In the forum thread below on low temperatures and fish, could you repeat the part that opens with the words "# Low temperatures" and closes with "for many hours.", swapping "dehumidifier" for "space heater"?

··· TEXT PASSAGE ···

# Low temperatures and fish



## niko (Jan 28, 2004)

Well, yesterday I forgot the window of my fish room open for about 13 hours. My tanks do not have heaters because I have a dehumidifier which maintains the temperature of the room right at 80 at all times. 

The room temperature had fallen to about 50 degrees. The tanks that were above chest high were fine - water was cold but not as cold as the tanks lower than that. And of course the coldest water was in the tanks on the floor.

I write this because of a peculiar observation that not everybody may know. Tropical fish seem to fall in a kind of stupor when the temperature is too low. They do not die but do not move and could assume any position fooling you into thinking they are dead. Very little or no movement when touched. But the colors do not fade. Apparently the fish can endure such forced extreme low temperatures for many hours.

Some fish seem to be much more sensitive to low temperature - Corydoras and Rasboras are a good example. Gobies and Endlers are pretty resistant. 

My mistake got worst when after plugging in many heaters I went to bed only to wake up to find out that the circuit braker had tripped. The fish room had been cold for about 20 hours when I finally got things right. Even with such extreme timeline only the Cories in one tank on the floor took a hard hit. All the rest of the fish have resumed their normal behaviour. 

--Nikolay


----------



## fishyjoe24 (May 18, 2010)

··· DATA EXTRACTS ···

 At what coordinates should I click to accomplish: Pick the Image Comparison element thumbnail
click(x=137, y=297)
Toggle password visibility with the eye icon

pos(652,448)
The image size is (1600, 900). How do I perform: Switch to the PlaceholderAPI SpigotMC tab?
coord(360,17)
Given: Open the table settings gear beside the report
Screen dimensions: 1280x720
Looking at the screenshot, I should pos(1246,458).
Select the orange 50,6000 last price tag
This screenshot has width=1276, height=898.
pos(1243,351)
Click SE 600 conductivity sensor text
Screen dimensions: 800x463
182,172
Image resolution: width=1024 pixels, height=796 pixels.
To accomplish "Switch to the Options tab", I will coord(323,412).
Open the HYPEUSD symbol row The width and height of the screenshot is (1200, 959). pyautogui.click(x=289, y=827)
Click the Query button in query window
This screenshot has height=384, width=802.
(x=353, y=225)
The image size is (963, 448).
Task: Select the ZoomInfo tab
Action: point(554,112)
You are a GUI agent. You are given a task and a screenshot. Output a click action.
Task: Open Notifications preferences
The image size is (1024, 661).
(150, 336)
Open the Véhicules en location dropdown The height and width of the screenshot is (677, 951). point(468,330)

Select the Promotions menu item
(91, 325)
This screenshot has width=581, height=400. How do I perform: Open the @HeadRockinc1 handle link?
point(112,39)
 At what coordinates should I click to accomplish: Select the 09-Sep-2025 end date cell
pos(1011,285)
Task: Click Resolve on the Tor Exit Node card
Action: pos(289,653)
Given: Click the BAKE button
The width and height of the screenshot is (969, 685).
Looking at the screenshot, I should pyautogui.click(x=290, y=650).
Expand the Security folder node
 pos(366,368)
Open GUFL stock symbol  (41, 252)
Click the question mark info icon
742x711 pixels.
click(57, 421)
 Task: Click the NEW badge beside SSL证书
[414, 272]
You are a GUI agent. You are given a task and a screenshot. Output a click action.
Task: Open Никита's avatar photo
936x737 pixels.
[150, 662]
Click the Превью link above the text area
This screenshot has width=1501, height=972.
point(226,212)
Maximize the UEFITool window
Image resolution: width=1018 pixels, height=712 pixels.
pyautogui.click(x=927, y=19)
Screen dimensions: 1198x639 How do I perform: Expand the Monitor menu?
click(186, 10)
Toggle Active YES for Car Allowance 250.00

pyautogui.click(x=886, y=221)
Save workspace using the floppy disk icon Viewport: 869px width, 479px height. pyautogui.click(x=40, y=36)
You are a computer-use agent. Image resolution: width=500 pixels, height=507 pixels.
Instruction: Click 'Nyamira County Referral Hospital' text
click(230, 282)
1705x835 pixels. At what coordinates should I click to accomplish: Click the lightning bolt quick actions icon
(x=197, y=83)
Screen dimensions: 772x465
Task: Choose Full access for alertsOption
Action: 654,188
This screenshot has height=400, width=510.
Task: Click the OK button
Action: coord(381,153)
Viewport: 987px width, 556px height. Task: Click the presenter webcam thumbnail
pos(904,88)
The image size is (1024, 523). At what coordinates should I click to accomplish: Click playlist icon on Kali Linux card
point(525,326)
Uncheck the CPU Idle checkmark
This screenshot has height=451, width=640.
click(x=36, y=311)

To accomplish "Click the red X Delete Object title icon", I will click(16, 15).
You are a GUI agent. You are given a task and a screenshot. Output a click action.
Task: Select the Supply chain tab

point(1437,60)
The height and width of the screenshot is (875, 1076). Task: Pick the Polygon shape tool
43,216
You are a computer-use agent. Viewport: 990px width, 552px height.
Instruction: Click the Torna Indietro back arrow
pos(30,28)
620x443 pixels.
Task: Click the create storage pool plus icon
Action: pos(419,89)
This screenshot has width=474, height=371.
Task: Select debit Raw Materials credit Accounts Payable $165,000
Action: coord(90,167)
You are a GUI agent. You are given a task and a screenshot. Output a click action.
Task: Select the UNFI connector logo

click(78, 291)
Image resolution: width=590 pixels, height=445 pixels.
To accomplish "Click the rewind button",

···

*SOLUTION FOR THIS EXERCISE:*
# Low temperatures and fish



## niko (Jan 28, 2004)

Well, yesterday I forgot the window of my fish room open for about 13 hours. My tanks do not have heaters because I have a space heater which maintains the temperature of the room right at 80 at all times. 

The room temperature had fallen to about 50 degrees. The tanks that were above chest high were fine - water was cold but not as cold as the tanks lower than that. And of course the coldest water was in the tanks on the floor.

I write this because of a peculiar observation that not everybody may know. Tropical fish seem to fall in a kind of stupor when the temperature is too low. They do not die but do not move and could assume any position fooling you into thinking they are dead. Very little or no movement when touched. But the colors do not fade. Apparently the fish can endure such forced extreme low temperatures for many hours.